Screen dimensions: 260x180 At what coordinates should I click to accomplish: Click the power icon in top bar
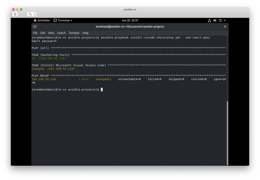(x=220, y=20)
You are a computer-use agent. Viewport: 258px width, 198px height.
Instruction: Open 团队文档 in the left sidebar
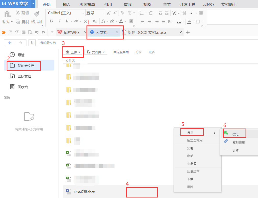(24, 76)
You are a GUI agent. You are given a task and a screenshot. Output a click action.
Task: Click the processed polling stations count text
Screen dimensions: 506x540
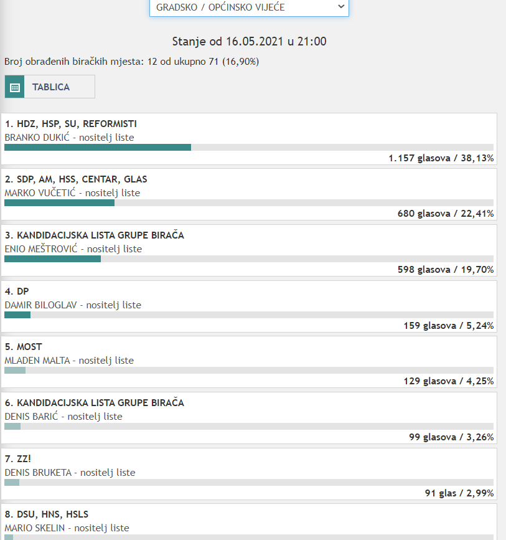[x=131, y=62]
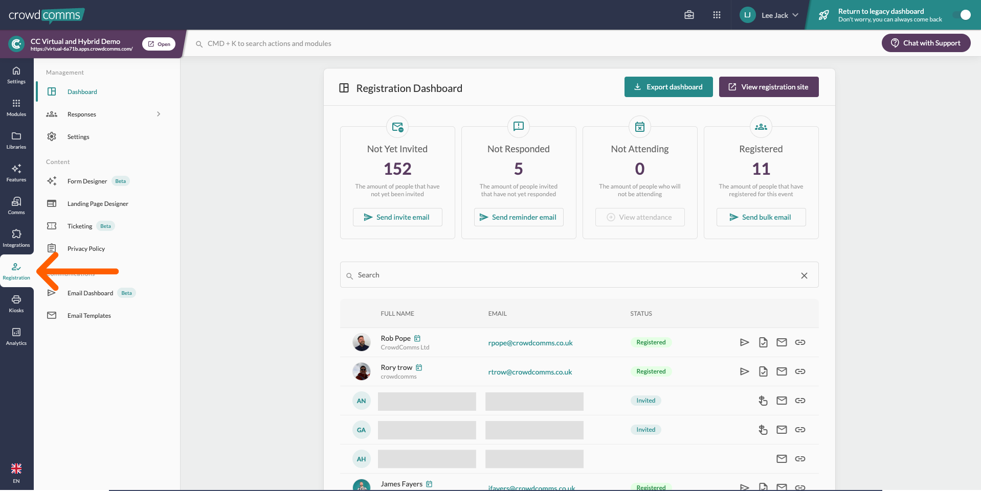Go to Landing Page Designer
Image resolution: width=981 pixels, height=491 pixels.
point(98,204)
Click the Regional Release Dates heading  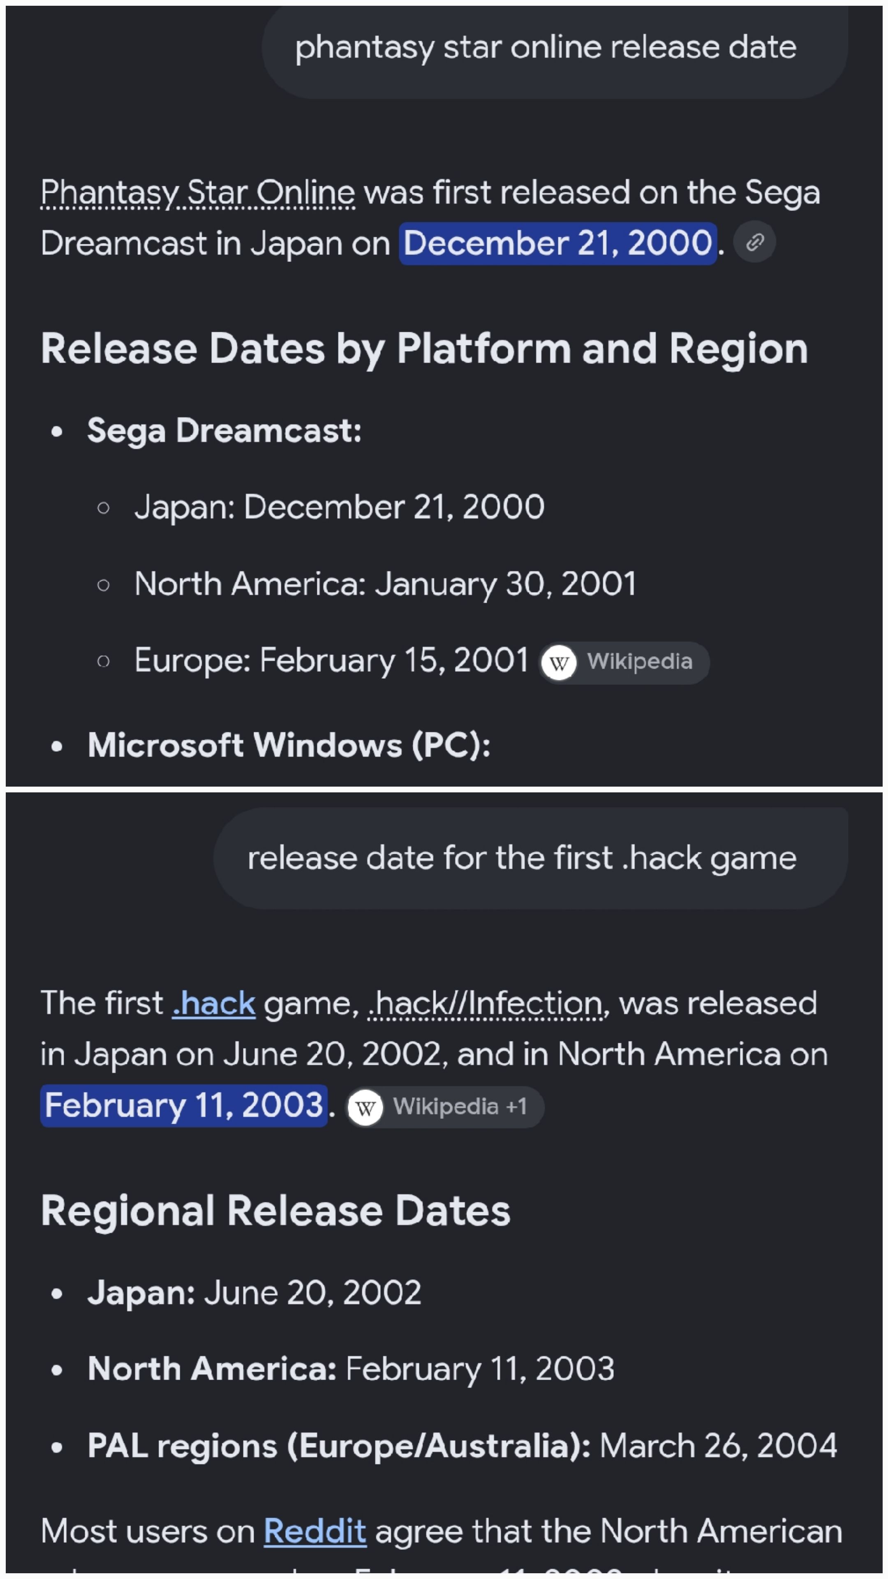(x=275, y=1211)
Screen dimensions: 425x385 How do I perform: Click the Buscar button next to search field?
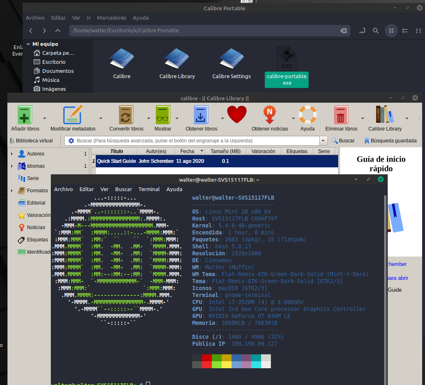(x=343, y=141)
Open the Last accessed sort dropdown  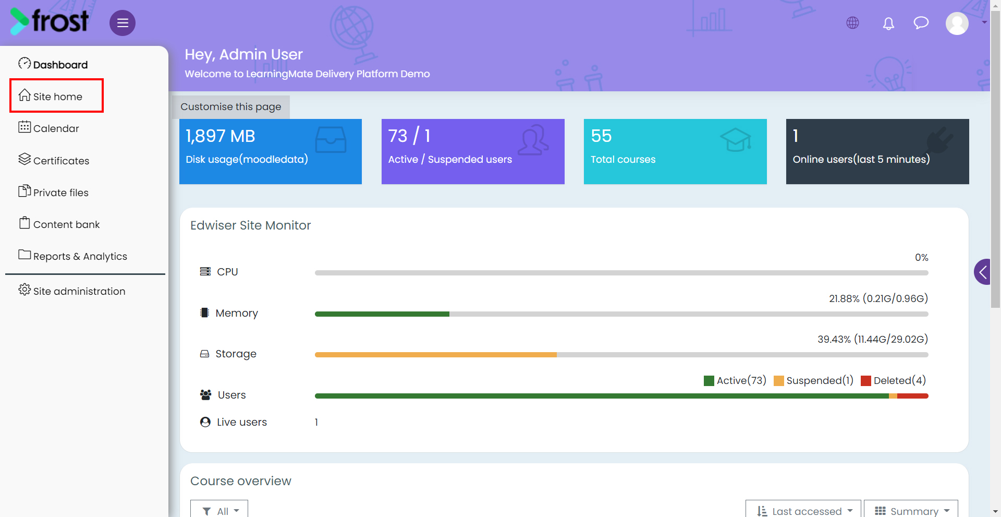click(x=803, y=510)
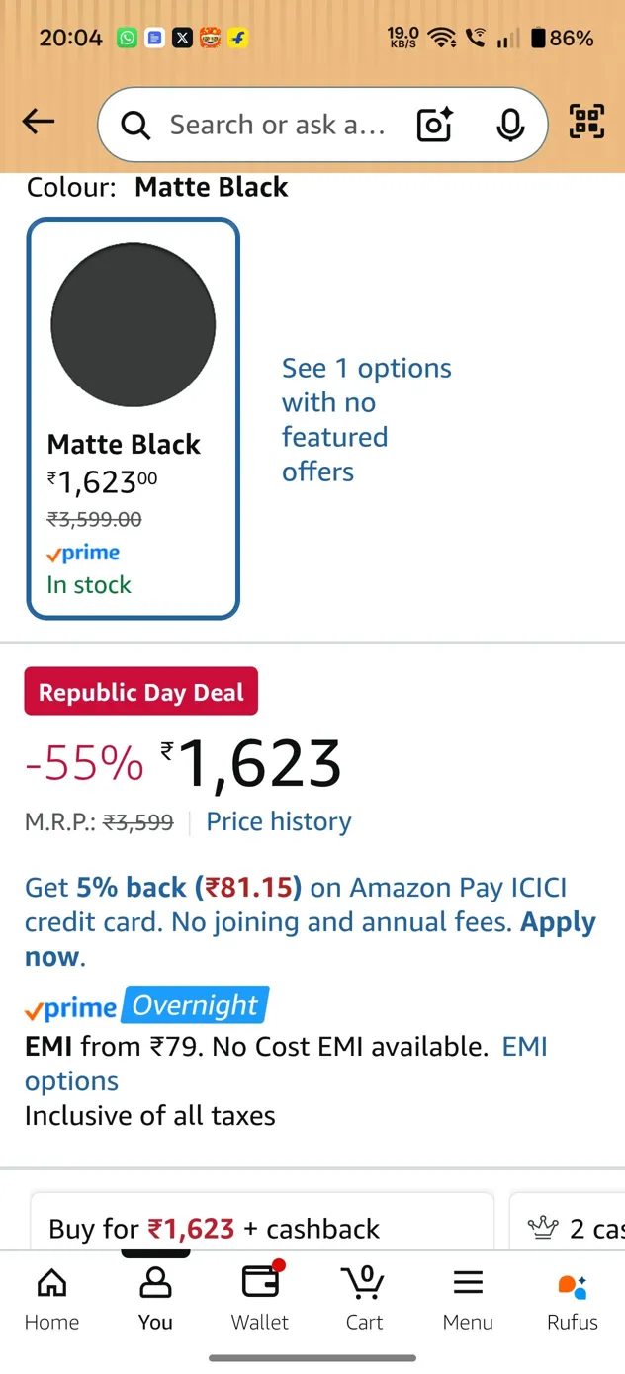Tap the Amazon Lens camera icon
Screen dimensions: 625x1374
433,125
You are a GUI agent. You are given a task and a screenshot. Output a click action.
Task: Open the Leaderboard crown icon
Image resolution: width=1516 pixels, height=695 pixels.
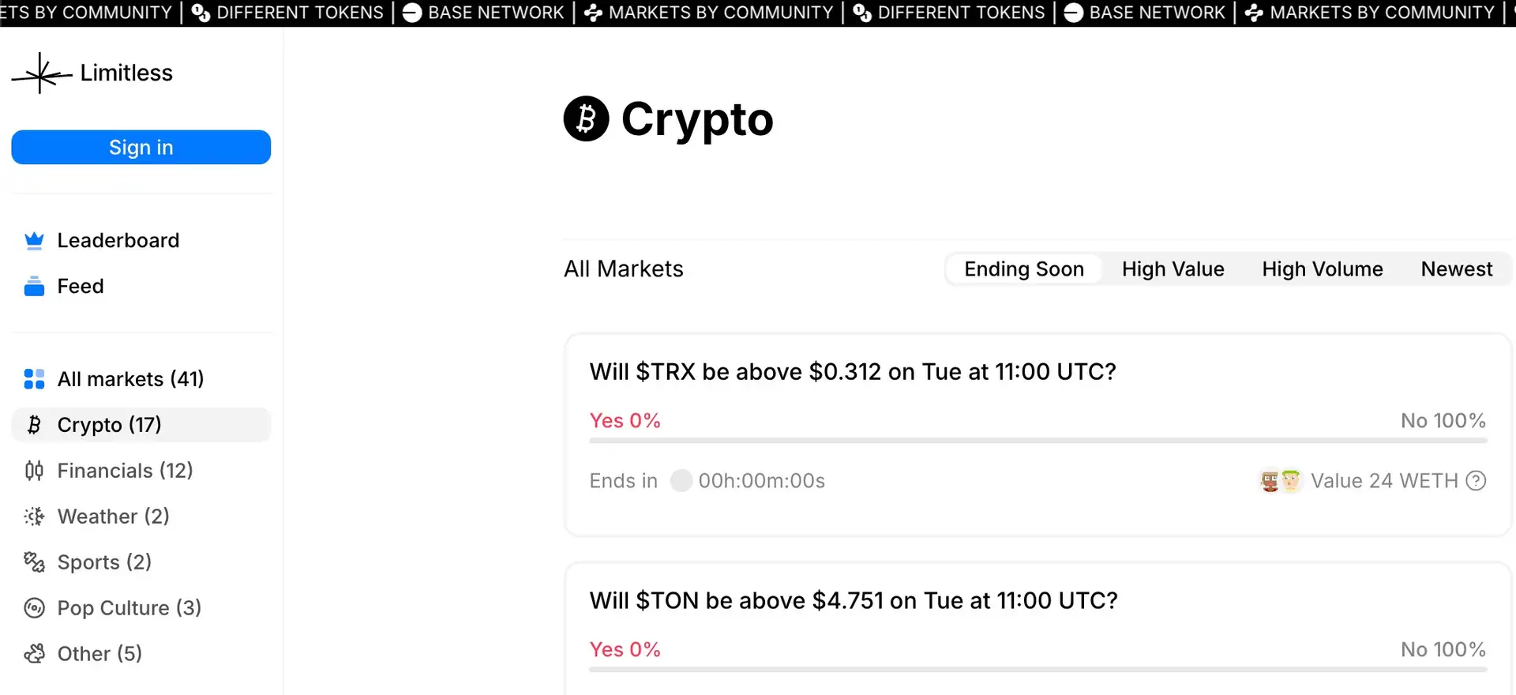pyautogui.click(x=34, y=241)
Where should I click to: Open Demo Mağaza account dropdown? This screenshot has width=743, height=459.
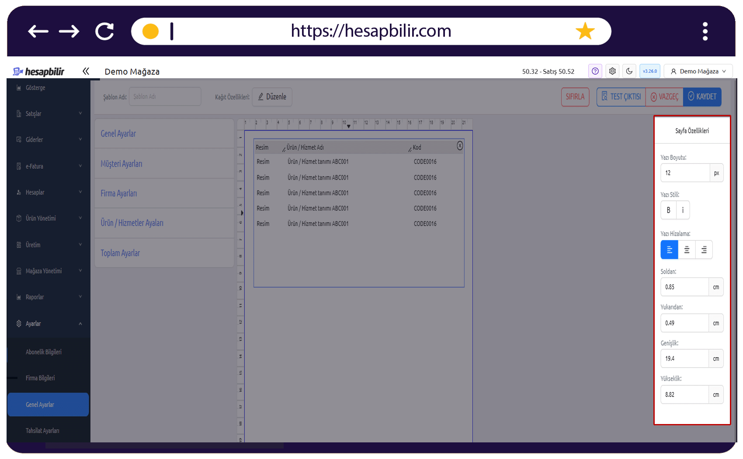coord(698,71)
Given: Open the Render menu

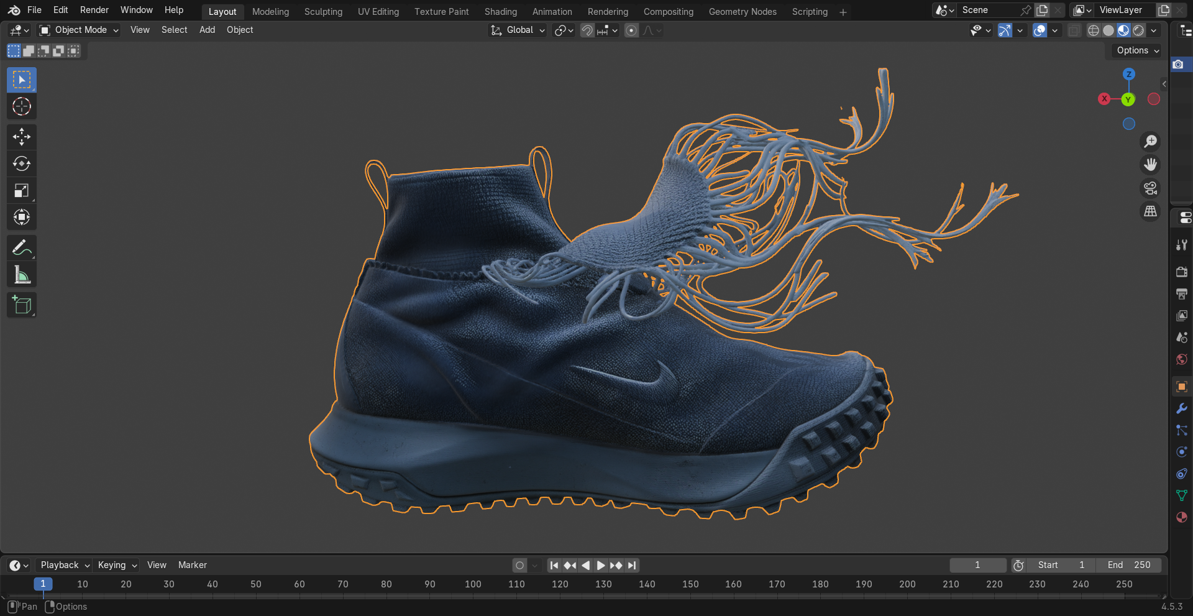Looking at the screenshot, I should tap(94, 10).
☆ ☆ ☆
What is needed is the exact run of lines from the start of the data through the line with "Task: Click the", both ends included, minus the pictures.

Screen dimensions: 260x180 At what coordinates should I click to accomplish: Click the power icon in top bar
(x=220, y=20)
You are a computer-use agent. Viewport: 258px width, 198px height.
Instruction: Open 团队文档 in the left sidebar
(24, 76)
You are a GUI agent. You are given a task and a screenshot. Output a click action.
Task: Click the processed polling stations count text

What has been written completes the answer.